Monty Python’s characters may have wondered what the Romans every did for them, but Muscovites know for sure that, along with total terror, bloodshed and a suppression, Stalin sure knew how to make the trains run.
And not only did he get the Metro going, his oppressively Soviet Government’s determination to show the World that Red was Right created what is, to this very day, an iconic benchmark of distinctive style blended with utmost substance and functionality.
11 kilometres of underground track were opened in 1935, each station with a theme representing the best of what the proletariat had to offer, and what they needed to live up to. Statues, lighting themes, grand staircases, hidden doorways, carvings, iconography, subliminal and not at all subtle socialist motherland messaging, all of it went into every single inch of every single property.

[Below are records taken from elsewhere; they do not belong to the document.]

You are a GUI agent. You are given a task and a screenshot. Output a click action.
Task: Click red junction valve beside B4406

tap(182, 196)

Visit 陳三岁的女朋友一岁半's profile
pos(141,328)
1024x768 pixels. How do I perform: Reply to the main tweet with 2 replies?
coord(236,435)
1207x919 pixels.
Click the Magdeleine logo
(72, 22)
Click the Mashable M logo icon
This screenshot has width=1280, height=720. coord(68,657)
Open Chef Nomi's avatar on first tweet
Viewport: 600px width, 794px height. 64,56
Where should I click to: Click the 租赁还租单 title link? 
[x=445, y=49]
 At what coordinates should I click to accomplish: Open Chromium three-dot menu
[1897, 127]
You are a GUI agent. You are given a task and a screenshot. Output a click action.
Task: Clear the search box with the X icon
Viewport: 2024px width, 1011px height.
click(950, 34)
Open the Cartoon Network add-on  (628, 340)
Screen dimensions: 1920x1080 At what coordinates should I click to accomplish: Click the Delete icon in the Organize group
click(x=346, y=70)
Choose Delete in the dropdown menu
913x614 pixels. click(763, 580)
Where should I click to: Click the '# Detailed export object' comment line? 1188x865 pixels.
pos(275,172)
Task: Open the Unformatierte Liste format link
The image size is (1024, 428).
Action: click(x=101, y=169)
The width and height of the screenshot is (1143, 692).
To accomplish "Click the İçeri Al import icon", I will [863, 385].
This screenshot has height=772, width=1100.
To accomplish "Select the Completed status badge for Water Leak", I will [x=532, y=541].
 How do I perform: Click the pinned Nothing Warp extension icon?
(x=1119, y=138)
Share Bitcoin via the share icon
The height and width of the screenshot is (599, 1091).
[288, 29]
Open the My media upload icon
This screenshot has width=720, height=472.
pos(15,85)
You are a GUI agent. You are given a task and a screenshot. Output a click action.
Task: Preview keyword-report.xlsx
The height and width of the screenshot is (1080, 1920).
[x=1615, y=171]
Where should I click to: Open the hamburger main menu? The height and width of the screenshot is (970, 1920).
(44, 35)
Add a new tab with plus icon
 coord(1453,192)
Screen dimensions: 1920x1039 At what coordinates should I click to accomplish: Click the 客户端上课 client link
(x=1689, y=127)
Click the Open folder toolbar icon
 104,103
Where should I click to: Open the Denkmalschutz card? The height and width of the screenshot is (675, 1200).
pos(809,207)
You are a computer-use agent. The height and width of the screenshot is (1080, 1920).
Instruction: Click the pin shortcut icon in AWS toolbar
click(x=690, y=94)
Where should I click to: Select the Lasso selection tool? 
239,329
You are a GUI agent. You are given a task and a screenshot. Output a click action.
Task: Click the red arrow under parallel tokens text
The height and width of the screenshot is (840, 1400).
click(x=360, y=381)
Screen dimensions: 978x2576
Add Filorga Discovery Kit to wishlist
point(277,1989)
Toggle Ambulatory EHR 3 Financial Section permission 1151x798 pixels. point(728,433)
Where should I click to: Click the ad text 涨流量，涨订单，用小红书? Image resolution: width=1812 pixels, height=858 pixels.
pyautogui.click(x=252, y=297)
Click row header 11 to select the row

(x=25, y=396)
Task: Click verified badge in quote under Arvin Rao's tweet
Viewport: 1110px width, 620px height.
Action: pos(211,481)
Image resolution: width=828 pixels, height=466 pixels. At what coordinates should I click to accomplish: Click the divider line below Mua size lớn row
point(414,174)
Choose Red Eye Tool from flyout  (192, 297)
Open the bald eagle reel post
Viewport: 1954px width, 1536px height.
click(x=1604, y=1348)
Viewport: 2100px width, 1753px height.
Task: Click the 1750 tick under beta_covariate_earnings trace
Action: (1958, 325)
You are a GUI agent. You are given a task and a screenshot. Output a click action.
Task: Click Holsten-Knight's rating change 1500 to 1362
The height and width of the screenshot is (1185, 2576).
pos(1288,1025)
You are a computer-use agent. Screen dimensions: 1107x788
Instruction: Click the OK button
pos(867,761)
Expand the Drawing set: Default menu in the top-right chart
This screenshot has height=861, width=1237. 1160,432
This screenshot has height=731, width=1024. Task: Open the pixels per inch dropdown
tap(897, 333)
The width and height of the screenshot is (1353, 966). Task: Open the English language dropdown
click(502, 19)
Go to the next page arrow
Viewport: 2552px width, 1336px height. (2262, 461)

The World may have been in the grip of a devastating economic downturn, but nothing was going to stop Stalin and his vision. Marble and steel by the mountain-load were used. Engineers who had worked on the London Underground helped to flesh out the practicalities, artists by the 1000s were set to work.
These days, there are over 340 km of track and 44 listed historically and culturally significant stations which, if you get the chance, spend at least a day visiting. Maybe two.